### Rincian Latihan
Ulangi kata demi kata sebagian kutipan tentang perencanaan pulang di bawah, mulai dari bagian yang memuat "5. Discharge Planning" dan berhenti setelah "lurus ketika beraktivitas.".

### Kutipan Bacaan
================================

5. Discharge Planning
a. OAT harus tetap diberikan dengan pengawasan yang baik
b. Menurut Smeltzer dan Bare (2001), pendidikan untuk klien ditekankan
pada cara berpostur tubuh yang baik, yaitu berusaha menjaga tulang
vertebra klien tetap lurus ketika beraktivitas.
c. Menjaga agar udara rumah tetap bersih dengan ventilasi yang baik dan
tidak ada udara yang terkontaminasi bakteri Mycobacterium tuberculosis.

================================

### Data Masukan
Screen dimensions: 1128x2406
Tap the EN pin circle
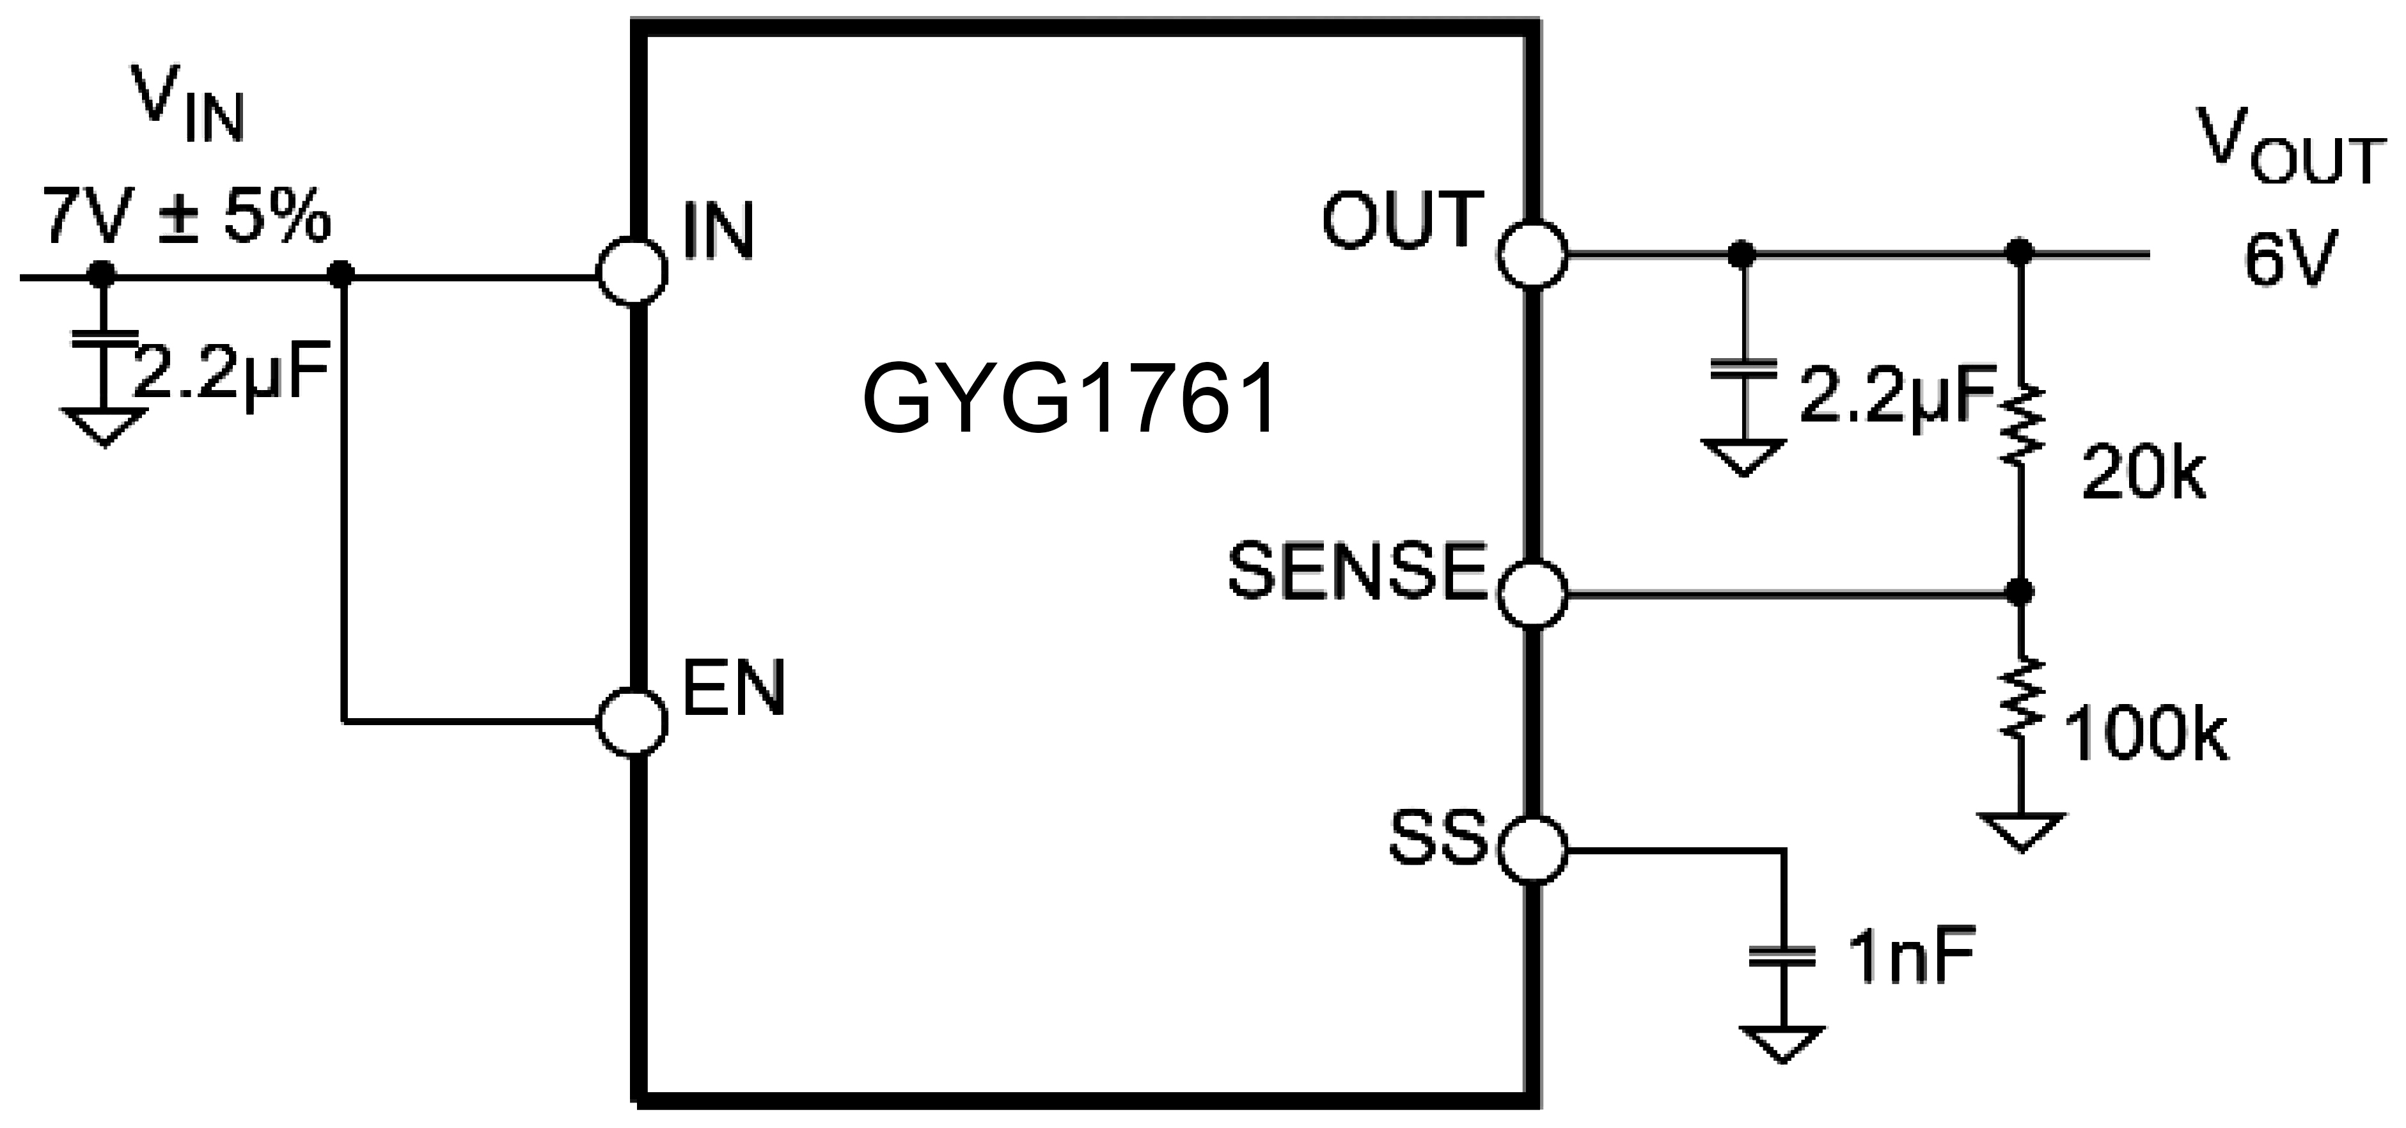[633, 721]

================================

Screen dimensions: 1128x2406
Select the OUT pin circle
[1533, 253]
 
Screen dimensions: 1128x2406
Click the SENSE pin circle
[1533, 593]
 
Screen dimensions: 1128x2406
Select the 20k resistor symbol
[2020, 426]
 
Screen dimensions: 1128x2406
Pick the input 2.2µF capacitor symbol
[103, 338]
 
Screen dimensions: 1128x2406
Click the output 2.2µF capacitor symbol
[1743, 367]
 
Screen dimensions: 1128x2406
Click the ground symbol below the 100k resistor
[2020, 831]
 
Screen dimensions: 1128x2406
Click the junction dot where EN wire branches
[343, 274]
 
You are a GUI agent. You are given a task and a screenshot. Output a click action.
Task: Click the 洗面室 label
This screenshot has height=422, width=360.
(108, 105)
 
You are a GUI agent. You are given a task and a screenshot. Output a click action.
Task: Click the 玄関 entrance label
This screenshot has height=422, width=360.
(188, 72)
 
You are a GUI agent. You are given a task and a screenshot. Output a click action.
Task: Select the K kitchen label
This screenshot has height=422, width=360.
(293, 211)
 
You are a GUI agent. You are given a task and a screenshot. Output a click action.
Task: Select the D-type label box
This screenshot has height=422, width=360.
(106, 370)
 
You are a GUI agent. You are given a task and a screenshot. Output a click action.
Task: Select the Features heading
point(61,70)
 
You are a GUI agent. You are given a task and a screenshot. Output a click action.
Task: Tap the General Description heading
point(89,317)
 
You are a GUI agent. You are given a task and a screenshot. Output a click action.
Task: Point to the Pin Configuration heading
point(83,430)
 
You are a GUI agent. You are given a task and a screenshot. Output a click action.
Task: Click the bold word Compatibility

================================

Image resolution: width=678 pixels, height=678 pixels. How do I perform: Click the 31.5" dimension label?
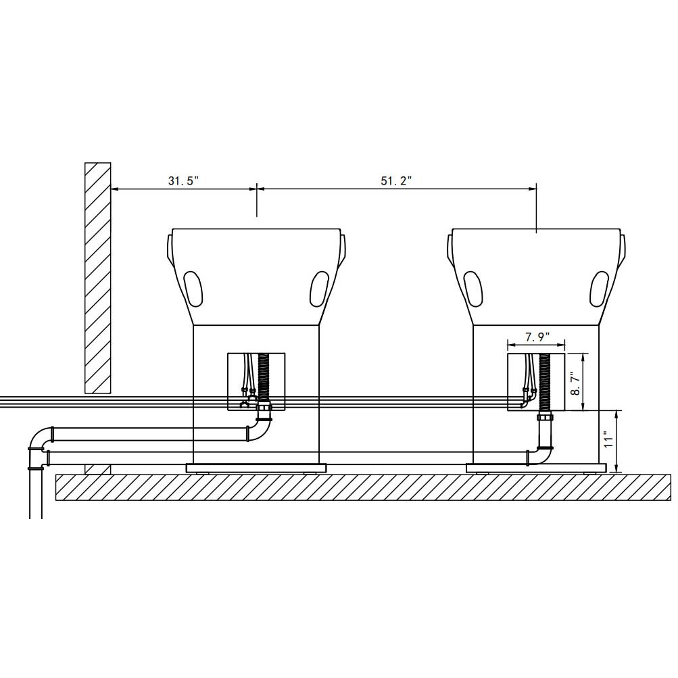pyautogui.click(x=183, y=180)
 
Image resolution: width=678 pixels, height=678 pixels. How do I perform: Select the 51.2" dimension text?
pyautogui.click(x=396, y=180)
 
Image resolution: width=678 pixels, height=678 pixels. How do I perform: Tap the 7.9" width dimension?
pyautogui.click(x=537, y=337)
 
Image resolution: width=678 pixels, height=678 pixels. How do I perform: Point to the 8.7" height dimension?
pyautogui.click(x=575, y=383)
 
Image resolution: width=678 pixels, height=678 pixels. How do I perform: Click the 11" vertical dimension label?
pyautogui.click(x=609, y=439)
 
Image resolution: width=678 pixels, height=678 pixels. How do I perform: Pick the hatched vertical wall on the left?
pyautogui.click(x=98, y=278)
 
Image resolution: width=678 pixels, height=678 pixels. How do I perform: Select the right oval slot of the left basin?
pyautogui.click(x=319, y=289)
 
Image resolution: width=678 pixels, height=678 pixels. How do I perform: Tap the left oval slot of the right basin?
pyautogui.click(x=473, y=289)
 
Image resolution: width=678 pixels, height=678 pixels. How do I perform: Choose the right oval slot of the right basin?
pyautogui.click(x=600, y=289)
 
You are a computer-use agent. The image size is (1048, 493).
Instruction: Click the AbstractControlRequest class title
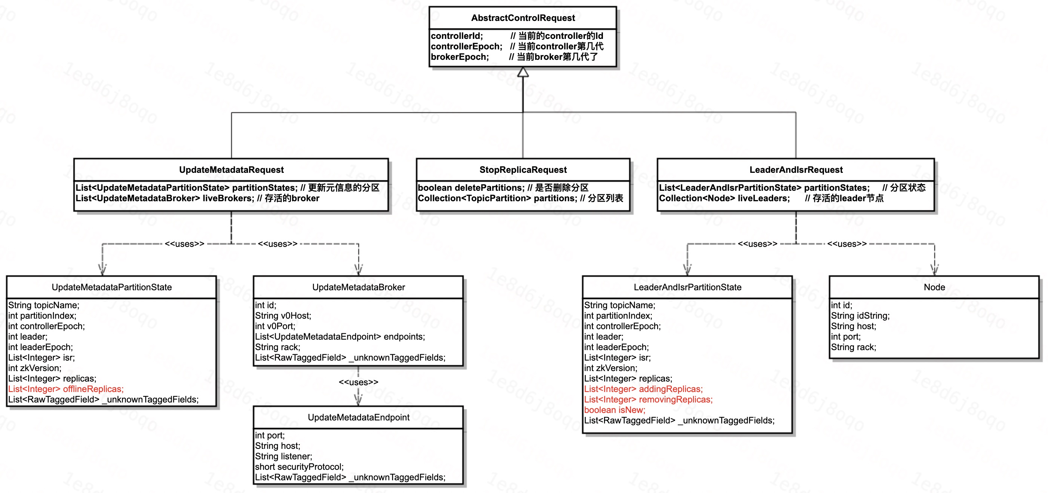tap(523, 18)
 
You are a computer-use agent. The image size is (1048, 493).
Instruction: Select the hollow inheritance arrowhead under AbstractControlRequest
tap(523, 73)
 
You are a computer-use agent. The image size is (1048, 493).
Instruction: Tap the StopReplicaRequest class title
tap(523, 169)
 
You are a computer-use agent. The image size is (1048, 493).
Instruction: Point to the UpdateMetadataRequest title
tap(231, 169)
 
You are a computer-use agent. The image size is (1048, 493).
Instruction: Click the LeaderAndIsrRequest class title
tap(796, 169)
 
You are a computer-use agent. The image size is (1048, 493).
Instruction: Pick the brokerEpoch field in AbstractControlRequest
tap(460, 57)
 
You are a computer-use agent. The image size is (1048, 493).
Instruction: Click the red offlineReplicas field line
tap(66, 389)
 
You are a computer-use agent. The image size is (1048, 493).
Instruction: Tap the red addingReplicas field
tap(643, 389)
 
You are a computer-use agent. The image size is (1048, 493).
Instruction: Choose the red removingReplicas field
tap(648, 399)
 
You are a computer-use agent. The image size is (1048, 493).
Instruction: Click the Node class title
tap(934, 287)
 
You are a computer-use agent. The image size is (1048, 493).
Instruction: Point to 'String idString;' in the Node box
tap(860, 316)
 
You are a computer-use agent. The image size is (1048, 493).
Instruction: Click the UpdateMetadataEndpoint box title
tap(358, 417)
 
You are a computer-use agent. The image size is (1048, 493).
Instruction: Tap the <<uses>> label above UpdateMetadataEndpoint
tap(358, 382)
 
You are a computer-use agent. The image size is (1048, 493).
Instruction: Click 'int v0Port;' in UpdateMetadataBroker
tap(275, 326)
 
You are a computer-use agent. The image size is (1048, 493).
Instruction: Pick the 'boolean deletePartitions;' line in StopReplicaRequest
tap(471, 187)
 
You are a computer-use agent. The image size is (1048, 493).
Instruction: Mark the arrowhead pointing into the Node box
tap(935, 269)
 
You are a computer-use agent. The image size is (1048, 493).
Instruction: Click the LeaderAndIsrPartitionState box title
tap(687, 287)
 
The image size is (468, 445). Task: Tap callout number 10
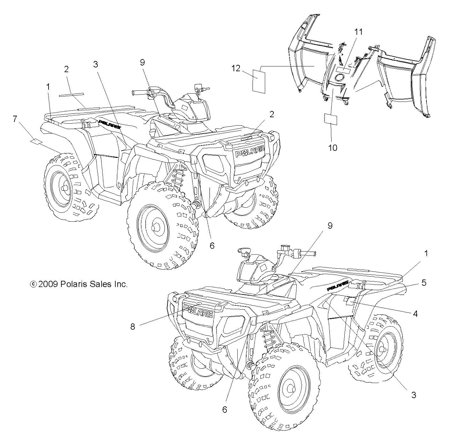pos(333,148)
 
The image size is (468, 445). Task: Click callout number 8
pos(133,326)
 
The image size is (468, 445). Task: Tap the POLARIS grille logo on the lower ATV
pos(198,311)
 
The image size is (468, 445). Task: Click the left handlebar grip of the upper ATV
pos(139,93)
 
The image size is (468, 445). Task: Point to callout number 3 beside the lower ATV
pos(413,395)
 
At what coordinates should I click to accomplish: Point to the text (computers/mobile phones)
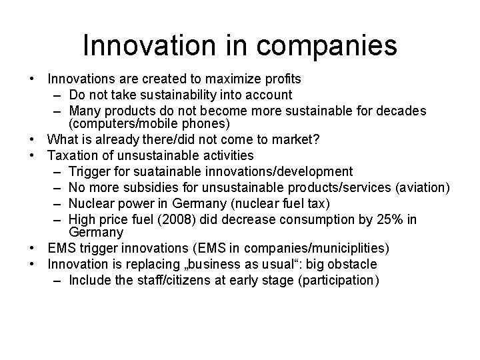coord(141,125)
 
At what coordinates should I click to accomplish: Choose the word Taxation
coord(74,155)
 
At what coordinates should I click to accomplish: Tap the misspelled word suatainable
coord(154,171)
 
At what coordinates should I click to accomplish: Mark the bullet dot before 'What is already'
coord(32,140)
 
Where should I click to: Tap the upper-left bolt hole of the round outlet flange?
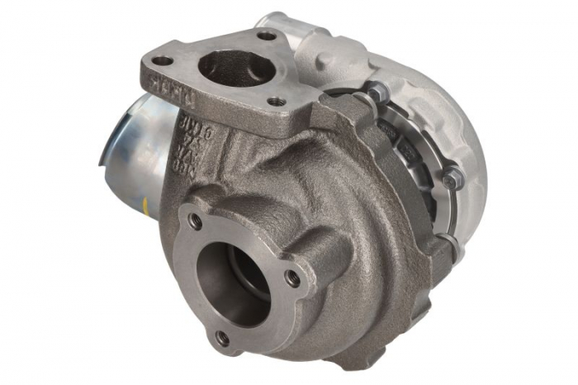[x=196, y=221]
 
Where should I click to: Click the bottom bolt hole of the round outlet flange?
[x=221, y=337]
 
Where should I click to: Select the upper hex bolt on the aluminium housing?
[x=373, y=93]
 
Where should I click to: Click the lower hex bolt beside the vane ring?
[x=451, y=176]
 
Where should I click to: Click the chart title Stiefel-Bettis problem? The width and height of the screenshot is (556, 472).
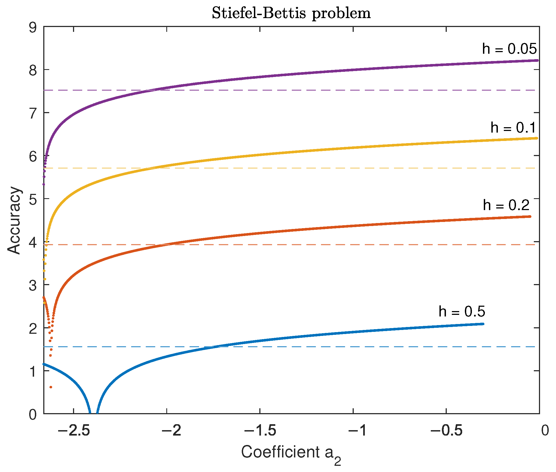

================================

### Hasil Tugas
5. Discharge Planning
a. OAT harus tetap diberikan dengan pengawasan yang baik
b. Menurut Smeltzer dan Bare (2001), pendidikan untuk klien ditekankan
pada cara berpostur tubuh yang baik, yaitu berusaha menjaga tulang
vertebra klien tetap lurus ketika beraktivitas.